▸ Prompt:
Repeat, exactly as they appear, the lines from the one with "1438x800 pixels. How" through the last line of the entries below, but none of the pictures.

▸ Dataset entries:
* * * * * * *

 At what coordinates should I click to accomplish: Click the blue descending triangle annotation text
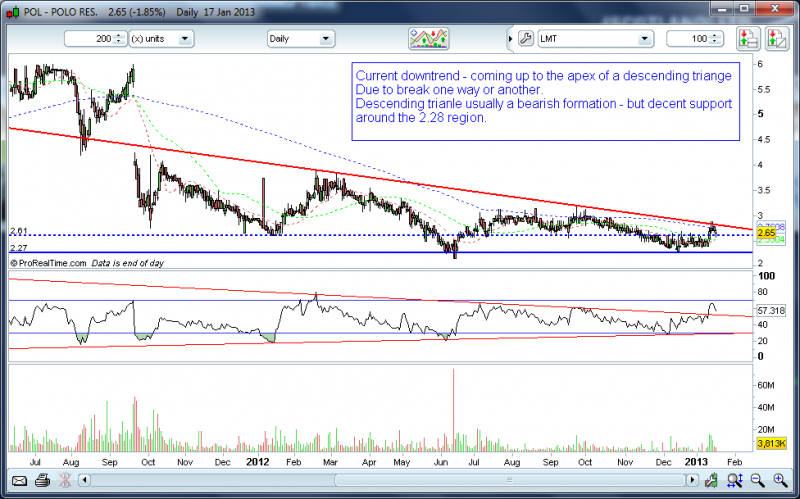(x=545, y=97)
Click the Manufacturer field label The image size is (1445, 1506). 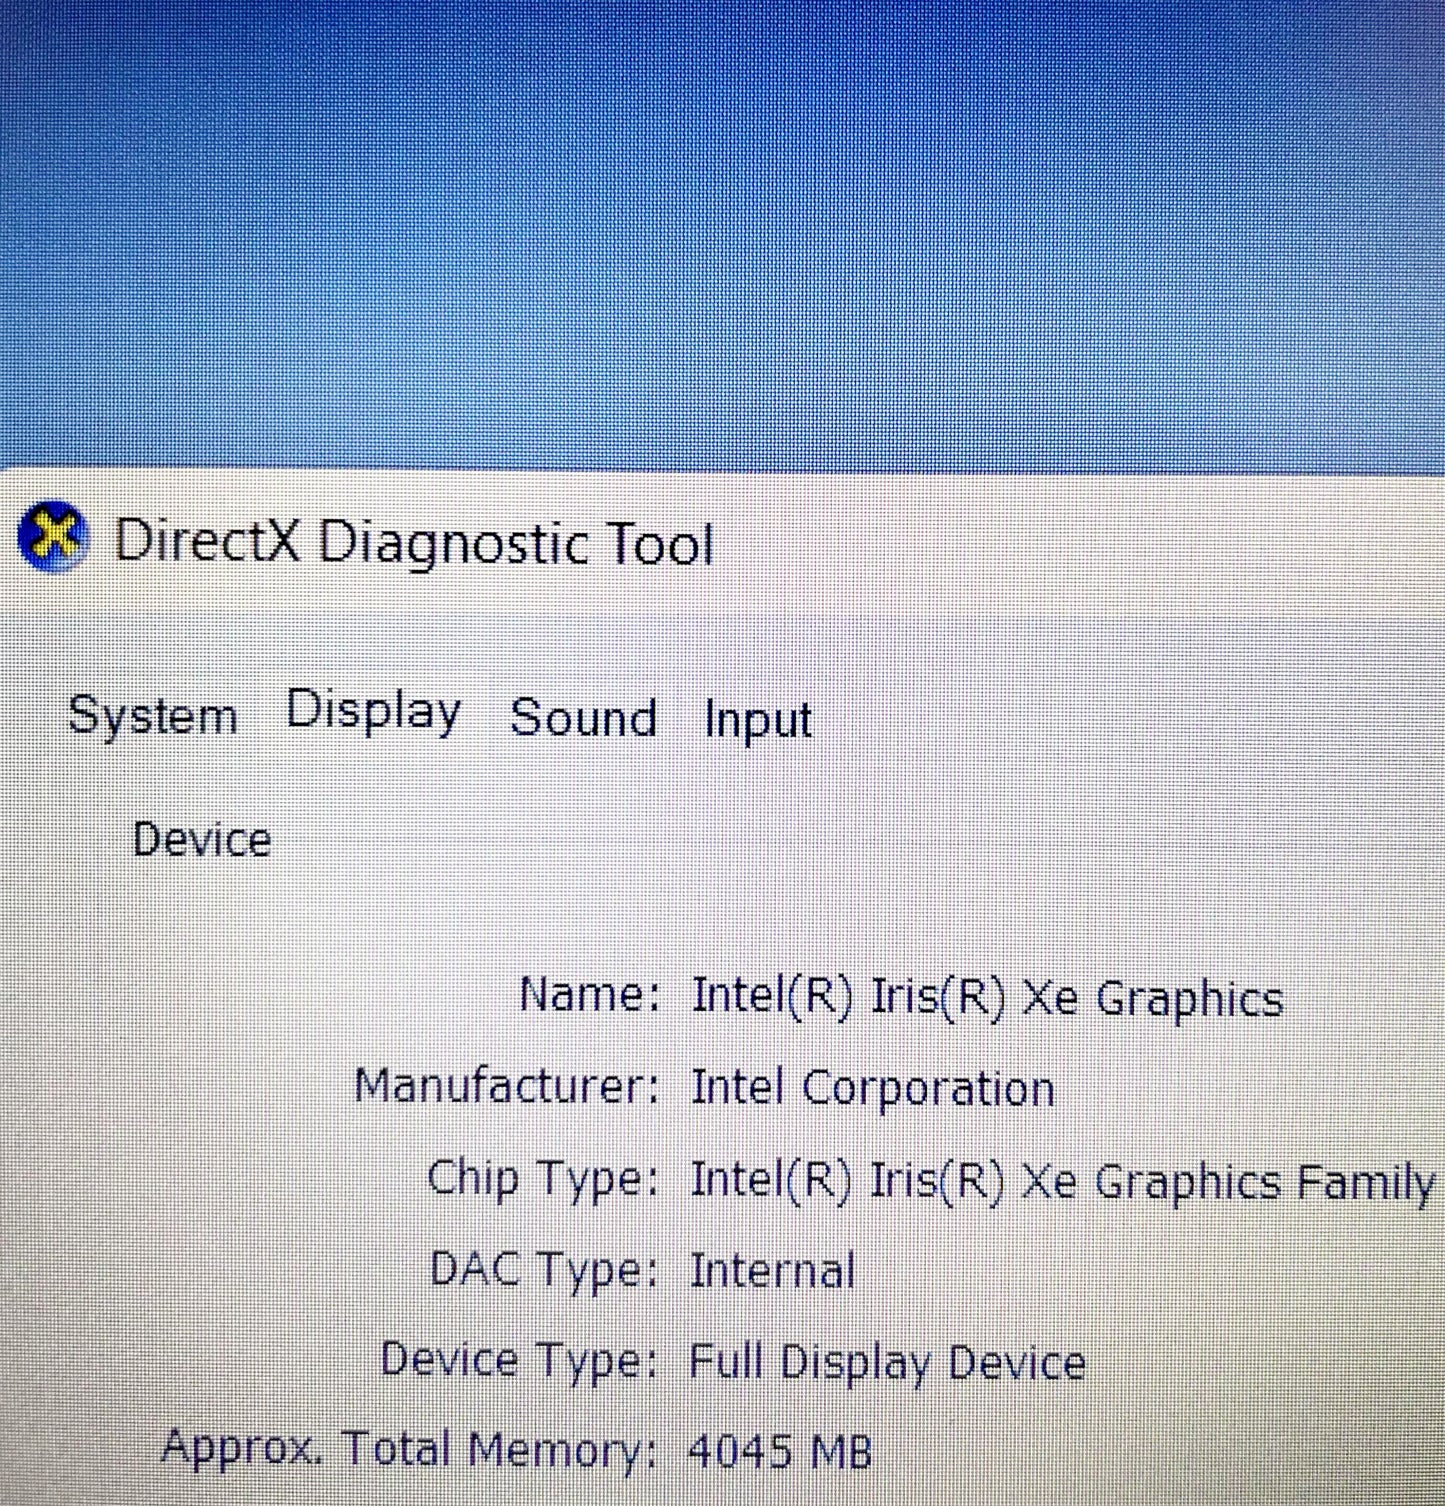[x=507, y=1086]
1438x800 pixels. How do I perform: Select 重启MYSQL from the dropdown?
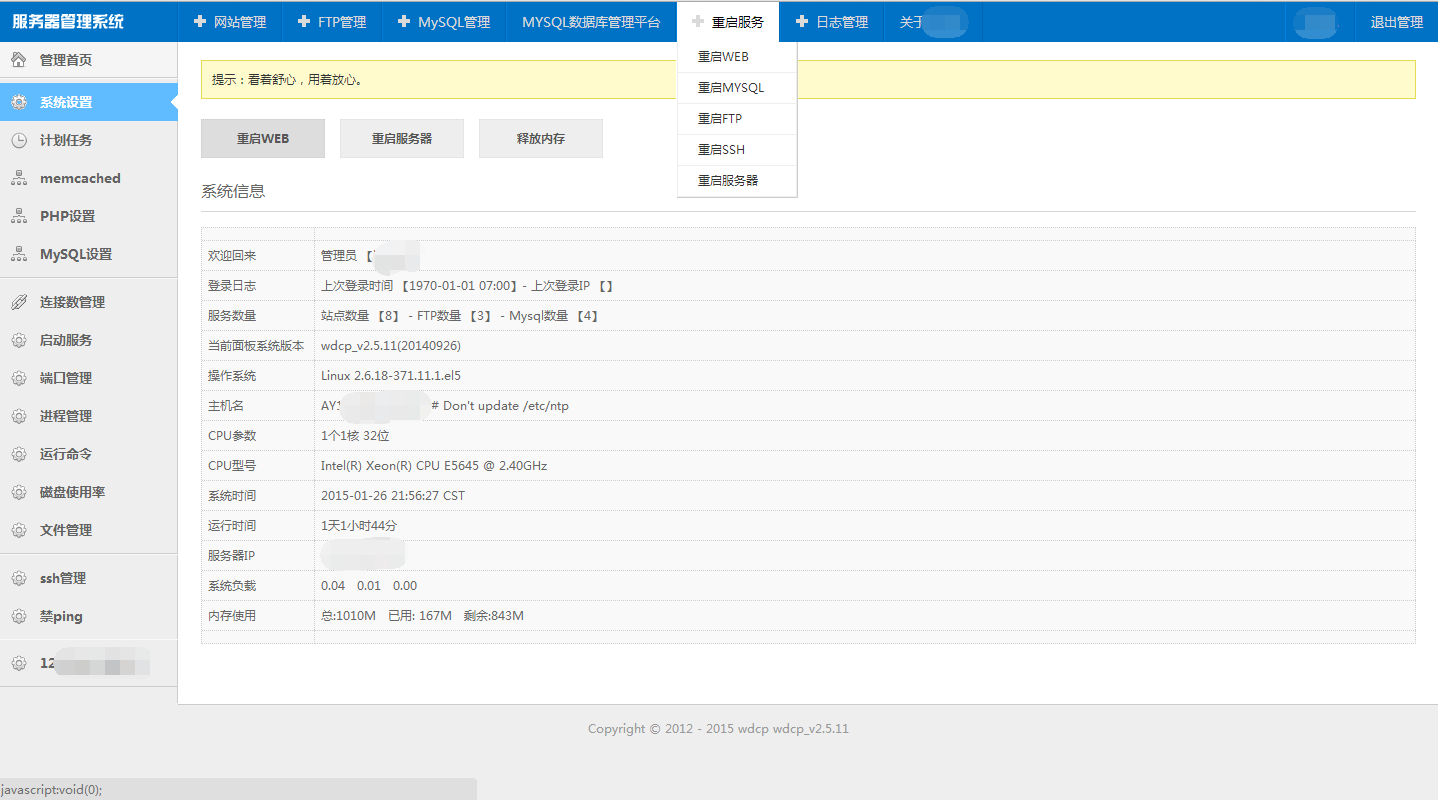pyautogui.click(x=731, y=88)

* * * * * * *

▸ Answer area:
1438x800 pixels. How do I perform: Select 重启MYSQL from the dropdown?
pyautogui.click(x=731, y=88)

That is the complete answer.